Но нас восторженно потрясла фантастичность обмана. Были какие-то изящность и красота в том, как обеспечил наш бригадир завтрашний нормальный паек. Туфта была заряжена не той топорной, ремесленной работой, какую мы пытались самолично сотворить лживыми цифрами вывезенных тачек, нет, она покоряла мастерством, равновеликим искусству, а не производству.
— Потапов — человек министерского ума, — твердил увлекающийся Хандомиров. — Ему бы главком руководить, а не бригадой. С таким не пропадешь, это точно.
Нам в тот вечер казалось, что найден единственно верный способ нормального существования в лагере — туфтить и туфтить, переходить от одного обмана к другому, заботиться не о деле, а о показухе. Мы почему-то все поголовно уверились, что так будет продолжаться всегда. Никому — кроме самого Потапова, разумеется, — и в голову не пришло, что ни Енин, ни его прорабы, ни даже оперуполномоченные на Металлургстрое ни секунды сами не верят в истинность фантастических земляных выработок. Но они знали, что если их не одобрить сегодня, то завтра, ослабленные недоеданием, мы и того мизера не наработаем, какой реально наработали сегодня. Близились выемки котлованов под оборудование, там ни показуха, ни туфта не проходили — машины надо ставить на настоящие фундаменты. Когда начались эти работы, я уже не трудился на Металлур-гстрое, но с товарищами еще встречался — им было нелегко! Ян Ходзинский, дольше других помучившийся на «общих работах», так сформулировал следующий этап строительства: «Наверху — Бог, по бокам — мох, впереди — ох!»
После ужина вся бригада повалилась на нары. Кто-то подсчитал, что каждый лишний час сна эквивалентен пятидесяти калориям пищи — таким резервом энергии нельзя было пренебрегать. Правда, нам до нормального существования тогда не хватало, наверное, тысячи две калорий, то есть лишних сорока часов сна ежесуточно, но тут уж ничего нельзя было поделать.
Я перед сном погулял по лагерю.

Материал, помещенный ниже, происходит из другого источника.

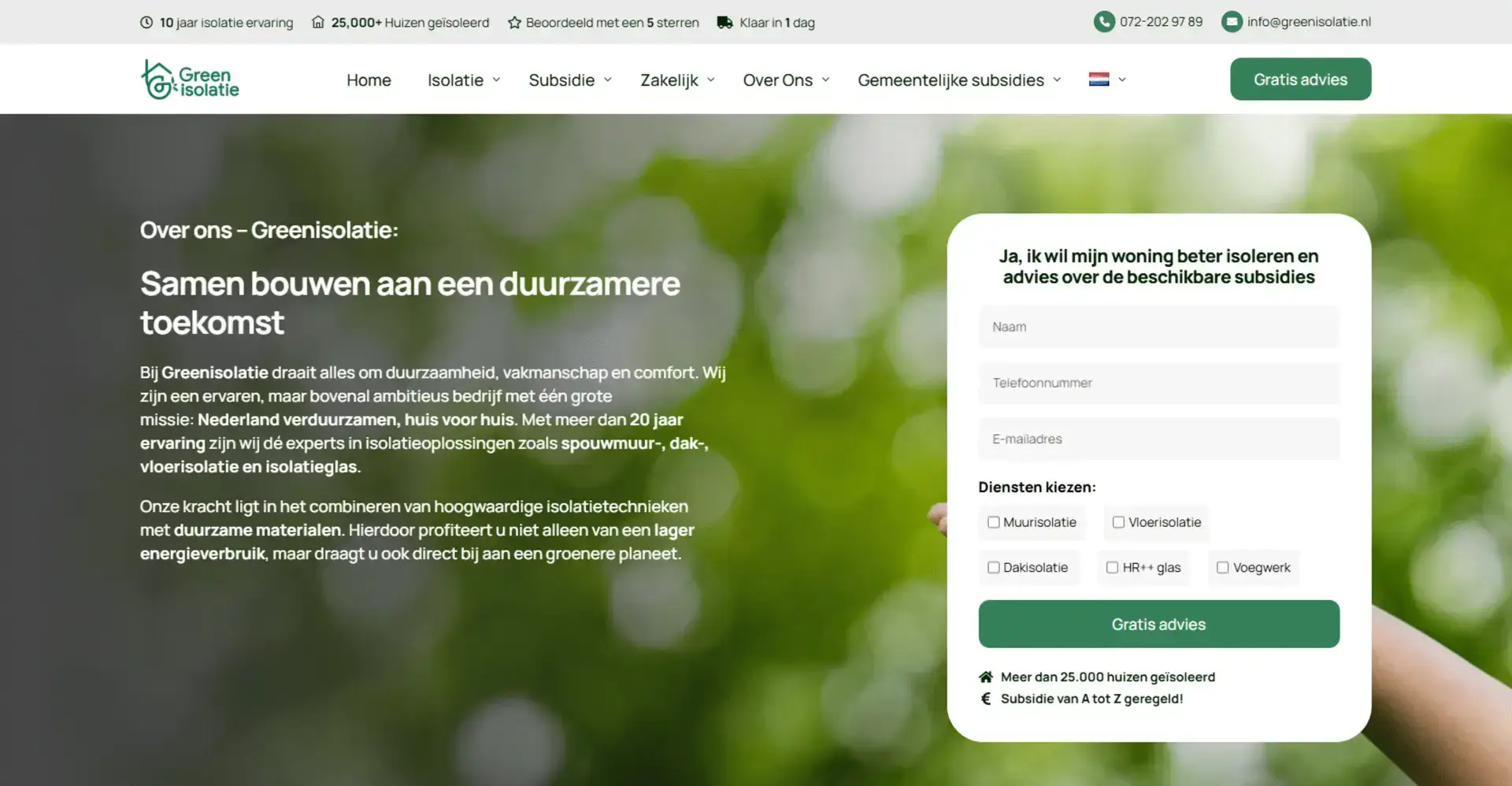Click the green email envelope icon
This screenshot has height=786, width=1512.
1232,22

У клуба небольшая толпа ожидала, когда откроют двери. На стене висело объявление, что сегодня самодеятельные танцы и производственные частушки, а во втором отделении скрипичный концерт Корецкого, заключенный скрипач играет на собственном инструменте. Я уселся в первом ряду. Народу быстро прибывало. Не так много, как при показе кинофильмов, но с ползала набралось. Первая часть меня не увлекла — та самая самодеятельность, которая, по определению Хандомирова, делалась непрофессионалами и потому восторга не вызывала.
А скрипач Корецкий играл хорошо. Он, как и мы, был еще в гражданской одежде, а не в лагерном обмундировании — правда, не во фраке, как полагалось бы, а в пиджачной паре.
В нашем Соловецком этапе его не было, он, наверное, прибыл с красноярцами, их партия выгрузилась в Дудинке вскоре после нашей. И ему, и его аккомпаниатору — тоже профессиональному пианисту — дружно похлопали. В зале сидели и настоящие любители музыки.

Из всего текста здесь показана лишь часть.